China zeigt Interesse an Seltenen Erden aus Kasachstan

von | 14. Sep 2023 - 10:44 | Politik

Kasachischer Präsident tauscht sich mit chinesischen Unternehmen zu Rohstoffen aus.

Kasachstan und China verhandeln über mögliche Lieferungen von Seltenen Erden. Dazu hat der kasachische Präsident Kassym-Jomart Tokajew die Geschäftsführer von zwei chinesischen Technologieunternehmen, Lingyi iTech und HG Technologies, am Mittwoch empfangen.

Bei dem Austausch stand die potenzielle Versorgung der Unternehmen mit Seltenerdmetallen aus Kasachstan für die Produktion von Bauteilen und Lasergeräten im Mittelpunkt. Weitere Einzelheiten wurden bislang nicht bekannt gegeben.

Auch das kasachische Innovationspotential war Gegenstand der Gespräche. Die beiden Länder kooperieren bereits im Rahmen der „Belt and Road Initiative“ Chinas. In einigen Staaten begegnet man dem Infrastruktur-Projekt mit zunehmender Skepsis: Wie wir Anfang der Woche berichteten, können immer mehr Partner im Rahmen dieser Initiative ihre Kredite nicht mehr planmäßig abbezahlen, sodass in der Folge von weiteren Refinanzierungskrediten die Abhängigkeit vom Reich der Mitte wächst. Anfang August wurde ein Bericht veröffentlicht, aus dem hervorging, dass die Volksrepublik im ersten Halbjahr 2023 eine Rekordsumme in die ausländische Metall- und Bergbauindustrie investiert hat.

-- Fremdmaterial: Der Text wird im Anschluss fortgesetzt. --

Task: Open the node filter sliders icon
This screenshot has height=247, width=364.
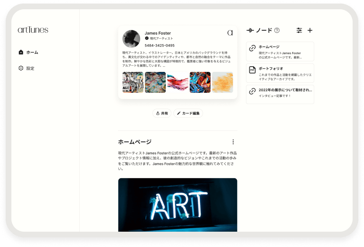Action: tap(299, 30)
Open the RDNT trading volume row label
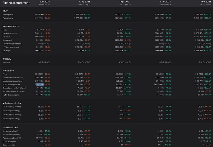The height and width of the screenshot is (147, 213). (x=12, y=84)
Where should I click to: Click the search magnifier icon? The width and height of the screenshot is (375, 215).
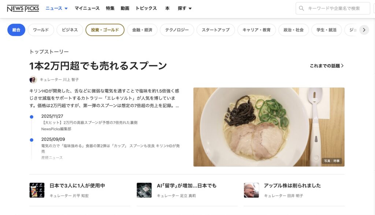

Neben China auch Europa an kasachischen Rohstoffen interessiert

Die Europäische Union vereinbarte bereits im November eine strategische Partnerschaft mit dem ressourcenreichen Kasachstan zur Versorgung beider Seiten mit Rohstoffen, Batterien sowie grünem Wasserstoff. Neben der EU schlossen im vergangenen Jahr auch Frankreich, Deutschland und das Vereinigte Königreich mit dem asiatischen Land bilaterale Abkommen zu kritischen Mineralien ab.